Migrating from RKE1 to RKE2 Using Longhorn DR Volumes: A Kubernetes-Native Approach // Support Tools

With RKE1 reaching its end-of-life on July 31, 2025, organizations running Longhorn for persistent storage have a powerful built-in option for migration to RKE2. Longhorn’s Disaster Recovery (DR) volumes provide a Kubernetes-native approach that synchronizes data directly between clusters for efficient, low-downtime migration.

Why Use Longhorn DR Volumes for RKE1 to RKE2 Migration?

Longhorn DR volumes offer unique advantages for cross-cluster data migration:

Native Kubernetes Integration: Fully integrated with Kubernetes, requiring no external systems.
Incremental Replication: Only changed data blocks are transferred, minimizing network overhead.
Simple Management: Direct volume-to-volume replication without intermediate storage.
Minimal Downtime: Continuous replication allows for rapid cutover with minimal data loss.
Application Consistency: Support for consistent backups of multi-volume applications.
Built-in Health Monitoring: Automated verification of replication status and health.
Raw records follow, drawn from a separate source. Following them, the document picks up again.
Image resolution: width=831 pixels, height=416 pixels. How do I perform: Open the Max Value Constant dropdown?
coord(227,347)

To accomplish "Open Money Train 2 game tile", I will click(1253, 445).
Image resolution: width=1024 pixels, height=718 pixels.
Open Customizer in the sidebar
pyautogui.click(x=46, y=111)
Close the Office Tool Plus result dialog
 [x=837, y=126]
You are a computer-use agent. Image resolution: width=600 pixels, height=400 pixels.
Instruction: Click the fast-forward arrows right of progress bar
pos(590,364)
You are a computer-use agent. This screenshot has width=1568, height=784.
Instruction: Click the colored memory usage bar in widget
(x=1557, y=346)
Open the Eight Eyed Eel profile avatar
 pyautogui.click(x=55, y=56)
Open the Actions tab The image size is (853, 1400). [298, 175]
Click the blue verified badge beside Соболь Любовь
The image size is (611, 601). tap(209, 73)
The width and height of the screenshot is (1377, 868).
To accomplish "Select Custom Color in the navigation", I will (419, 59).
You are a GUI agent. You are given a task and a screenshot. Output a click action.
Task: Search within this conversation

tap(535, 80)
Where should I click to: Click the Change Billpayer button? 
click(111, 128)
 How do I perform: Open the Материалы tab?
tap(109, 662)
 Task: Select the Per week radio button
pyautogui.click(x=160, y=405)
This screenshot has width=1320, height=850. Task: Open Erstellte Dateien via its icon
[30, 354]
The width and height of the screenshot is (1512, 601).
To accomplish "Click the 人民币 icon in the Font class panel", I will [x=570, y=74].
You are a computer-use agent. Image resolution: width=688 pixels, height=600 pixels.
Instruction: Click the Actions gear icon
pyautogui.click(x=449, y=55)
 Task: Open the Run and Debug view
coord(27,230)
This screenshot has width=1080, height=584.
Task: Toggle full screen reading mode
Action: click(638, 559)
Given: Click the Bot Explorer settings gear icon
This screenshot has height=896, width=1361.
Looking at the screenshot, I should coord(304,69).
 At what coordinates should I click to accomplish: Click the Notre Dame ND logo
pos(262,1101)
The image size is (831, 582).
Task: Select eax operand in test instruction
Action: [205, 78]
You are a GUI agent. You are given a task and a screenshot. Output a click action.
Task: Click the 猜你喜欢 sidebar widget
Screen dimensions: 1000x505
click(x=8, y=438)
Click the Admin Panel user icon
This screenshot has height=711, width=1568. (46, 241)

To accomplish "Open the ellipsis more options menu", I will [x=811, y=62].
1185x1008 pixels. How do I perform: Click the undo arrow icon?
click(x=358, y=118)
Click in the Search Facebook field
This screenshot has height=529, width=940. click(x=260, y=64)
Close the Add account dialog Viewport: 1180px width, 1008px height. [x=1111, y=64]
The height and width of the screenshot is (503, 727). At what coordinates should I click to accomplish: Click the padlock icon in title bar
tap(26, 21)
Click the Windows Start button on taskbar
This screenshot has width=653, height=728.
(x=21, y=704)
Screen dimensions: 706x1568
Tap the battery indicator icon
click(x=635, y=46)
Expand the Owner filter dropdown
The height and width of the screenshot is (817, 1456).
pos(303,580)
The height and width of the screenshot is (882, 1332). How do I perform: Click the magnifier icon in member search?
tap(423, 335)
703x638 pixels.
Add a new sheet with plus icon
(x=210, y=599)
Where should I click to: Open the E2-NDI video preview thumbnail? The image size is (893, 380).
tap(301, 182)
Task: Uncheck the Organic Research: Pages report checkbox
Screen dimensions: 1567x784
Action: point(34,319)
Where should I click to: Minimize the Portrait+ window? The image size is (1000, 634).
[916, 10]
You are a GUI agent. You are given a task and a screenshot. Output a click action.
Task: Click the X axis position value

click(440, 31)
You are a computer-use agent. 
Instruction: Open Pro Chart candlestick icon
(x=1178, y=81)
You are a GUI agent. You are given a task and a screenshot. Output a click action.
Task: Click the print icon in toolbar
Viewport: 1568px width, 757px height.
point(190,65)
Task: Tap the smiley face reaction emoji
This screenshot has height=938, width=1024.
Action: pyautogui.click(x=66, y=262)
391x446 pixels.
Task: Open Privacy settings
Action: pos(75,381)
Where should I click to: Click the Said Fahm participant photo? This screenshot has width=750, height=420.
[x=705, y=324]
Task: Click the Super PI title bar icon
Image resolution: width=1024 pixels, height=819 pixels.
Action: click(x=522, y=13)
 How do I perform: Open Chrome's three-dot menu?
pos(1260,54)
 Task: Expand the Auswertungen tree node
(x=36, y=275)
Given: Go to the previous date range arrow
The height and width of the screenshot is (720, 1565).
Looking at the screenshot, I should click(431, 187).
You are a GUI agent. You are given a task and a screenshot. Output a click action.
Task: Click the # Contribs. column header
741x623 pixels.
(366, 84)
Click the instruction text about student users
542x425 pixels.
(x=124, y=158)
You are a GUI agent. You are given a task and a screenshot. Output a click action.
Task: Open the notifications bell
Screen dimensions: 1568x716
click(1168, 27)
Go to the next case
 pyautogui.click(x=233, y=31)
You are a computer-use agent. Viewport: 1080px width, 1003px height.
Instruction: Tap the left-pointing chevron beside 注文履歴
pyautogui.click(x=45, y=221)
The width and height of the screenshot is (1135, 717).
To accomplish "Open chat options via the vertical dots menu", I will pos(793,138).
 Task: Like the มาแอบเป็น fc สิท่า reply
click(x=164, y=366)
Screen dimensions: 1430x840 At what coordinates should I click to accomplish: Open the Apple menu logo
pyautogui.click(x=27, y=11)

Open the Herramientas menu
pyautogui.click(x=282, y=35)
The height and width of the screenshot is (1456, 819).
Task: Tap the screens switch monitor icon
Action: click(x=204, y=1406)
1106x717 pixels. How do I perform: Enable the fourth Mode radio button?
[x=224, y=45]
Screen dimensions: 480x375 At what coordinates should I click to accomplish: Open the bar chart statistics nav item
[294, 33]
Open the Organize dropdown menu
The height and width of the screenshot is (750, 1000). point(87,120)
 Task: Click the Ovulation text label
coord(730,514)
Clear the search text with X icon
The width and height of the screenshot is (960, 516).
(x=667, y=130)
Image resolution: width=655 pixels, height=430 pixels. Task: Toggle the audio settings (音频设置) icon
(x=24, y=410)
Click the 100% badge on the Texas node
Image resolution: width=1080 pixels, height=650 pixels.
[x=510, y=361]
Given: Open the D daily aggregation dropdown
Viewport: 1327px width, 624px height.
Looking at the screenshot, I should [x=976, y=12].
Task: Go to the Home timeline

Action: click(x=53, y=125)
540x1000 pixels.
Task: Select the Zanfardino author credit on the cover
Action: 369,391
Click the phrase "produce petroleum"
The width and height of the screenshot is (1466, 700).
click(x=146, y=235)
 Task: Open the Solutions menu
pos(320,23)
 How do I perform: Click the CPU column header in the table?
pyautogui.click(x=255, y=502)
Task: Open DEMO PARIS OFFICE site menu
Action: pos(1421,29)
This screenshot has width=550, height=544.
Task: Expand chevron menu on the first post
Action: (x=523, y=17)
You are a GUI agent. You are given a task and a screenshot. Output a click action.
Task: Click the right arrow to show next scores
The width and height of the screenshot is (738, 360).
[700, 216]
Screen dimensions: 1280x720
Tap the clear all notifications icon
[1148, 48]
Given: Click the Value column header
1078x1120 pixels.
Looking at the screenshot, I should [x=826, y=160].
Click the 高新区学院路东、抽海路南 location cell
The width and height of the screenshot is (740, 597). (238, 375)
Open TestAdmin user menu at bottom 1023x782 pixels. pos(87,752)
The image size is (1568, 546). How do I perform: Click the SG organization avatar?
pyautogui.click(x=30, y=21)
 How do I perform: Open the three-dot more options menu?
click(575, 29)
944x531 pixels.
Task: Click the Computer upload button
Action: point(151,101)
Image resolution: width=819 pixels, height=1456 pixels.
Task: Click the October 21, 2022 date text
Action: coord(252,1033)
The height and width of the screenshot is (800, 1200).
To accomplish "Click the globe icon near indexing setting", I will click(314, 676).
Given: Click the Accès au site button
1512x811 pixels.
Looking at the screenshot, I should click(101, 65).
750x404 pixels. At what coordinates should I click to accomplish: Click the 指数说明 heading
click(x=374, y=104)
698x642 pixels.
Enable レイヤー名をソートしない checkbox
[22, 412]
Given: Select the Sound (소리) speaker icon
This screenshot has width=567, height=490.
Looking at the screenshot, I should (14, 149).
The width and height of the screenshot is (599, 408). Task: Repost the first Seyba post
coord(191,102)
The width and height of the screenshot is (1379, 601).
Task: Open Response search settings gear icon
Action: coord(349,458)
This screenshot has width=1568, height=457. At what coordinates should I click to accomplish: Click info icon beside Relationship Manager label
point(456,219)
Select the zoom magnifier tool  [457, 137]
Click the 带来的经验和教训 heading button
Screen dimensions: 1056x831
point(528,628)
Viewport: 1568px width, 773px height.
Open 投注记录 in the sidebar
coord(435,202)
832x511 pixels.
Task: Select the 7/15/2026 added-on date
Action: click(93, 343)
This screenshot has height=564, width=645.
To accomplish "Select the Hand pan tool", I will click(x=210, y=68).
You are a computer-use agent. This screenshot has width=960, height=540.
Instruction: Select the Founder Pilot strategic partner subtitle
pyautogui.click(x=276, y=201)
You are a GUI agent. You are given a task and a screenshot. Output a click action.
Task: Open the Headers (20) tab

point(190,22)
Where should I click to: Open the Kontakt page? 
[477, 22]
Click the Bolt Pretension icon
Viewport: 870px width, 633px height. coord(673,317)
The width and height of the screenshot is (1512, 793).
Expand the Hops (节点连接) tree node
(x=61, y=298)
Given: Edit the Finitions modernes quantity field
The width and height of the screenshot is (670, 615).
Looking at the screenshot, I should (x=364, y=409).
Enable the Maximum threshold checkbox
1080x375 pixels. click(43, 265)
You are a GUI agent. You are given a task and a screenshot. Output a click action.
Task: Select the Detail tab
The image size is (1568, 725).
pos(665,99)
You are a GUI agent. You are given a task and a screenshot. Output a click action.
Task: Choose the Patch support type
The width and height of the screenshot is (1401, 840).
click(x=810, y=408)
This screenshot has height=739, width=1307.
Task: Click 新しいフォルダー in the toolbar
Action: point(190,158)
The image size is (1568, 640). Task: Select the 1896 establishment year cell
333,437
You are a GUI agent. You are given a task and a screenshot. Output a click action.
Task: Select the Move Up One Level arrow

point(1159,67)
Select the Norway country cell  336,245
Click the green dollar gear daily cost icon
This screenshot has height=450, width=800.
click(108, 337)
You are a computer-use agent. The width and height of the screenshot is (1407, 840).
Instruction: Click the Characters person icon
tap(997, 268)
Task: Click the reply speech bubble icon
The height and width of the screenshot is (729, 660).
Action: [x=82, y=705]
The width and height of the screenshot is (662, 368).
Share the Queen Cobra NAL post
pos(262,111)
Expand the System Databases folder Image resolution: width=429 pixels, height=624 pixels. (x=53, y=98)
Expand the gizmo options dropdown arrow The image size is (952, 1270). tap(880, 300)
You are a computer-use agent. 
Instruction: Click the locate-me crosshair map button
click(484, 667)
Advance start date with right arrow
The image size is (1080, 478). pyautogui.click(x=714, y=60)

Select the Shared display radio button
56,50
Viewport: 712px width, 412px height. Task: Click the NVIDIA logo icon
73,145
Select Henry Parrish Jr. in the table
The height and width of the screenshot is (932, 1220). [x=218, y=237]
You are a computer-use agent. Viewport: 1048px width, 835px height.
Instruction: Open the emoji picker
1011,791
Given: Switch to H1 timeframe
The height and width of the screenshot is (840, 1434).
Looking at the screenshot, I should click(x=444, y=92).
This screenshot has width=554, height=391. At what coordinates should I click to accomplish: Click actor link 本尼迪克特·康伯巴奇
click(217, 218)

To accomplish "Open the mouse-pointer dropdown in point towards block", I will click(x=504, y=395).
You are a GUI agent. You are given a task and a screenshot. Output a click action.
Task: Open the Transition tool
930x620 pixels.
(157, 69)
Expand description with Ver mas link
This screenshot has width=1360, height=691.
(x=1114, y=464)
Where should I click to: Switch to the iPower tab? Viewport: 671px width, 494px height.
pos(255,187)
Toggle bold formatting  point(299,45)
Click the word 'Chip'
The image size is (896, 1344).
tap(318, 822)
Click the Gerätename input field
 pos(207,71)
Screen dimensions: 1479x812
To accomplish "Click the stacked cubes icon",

Prerequisites for Migration

Before beginning the migration process, ensure you have:

Longhorn Running on Both Clusters: Installed and operational in both RKE1 and RKE2 clusters.
Network Connectivity: The clusters must be able to communicate on Longhorn’s replication ports.
Matching Longhorn Versions: Ideally the same version on both source and target.
Deployed RKE2 Cluster: A functioning RKE2 cluster with sufficient resources.
Resource Mapping: Plan for namespace and storage class mapping between clusters.

Step-by-Step Migration Process

1. Install and Configure Longhorn on Both Clusters

If Longhorn isn’t already installed on both clusters, install it using Helm:

# On both RKE1 and RKE2 clusters
helm repo add longhorn https://charts.longhorn.io
helm repo update
kubectl create namespace longhorn-system
helm install longhorn longhorn/longhorn --namespace longhorn-system

Verify the installation is healthy:

kubectl -n longhorn-system get pods

All pods should show as Running with status 1/1.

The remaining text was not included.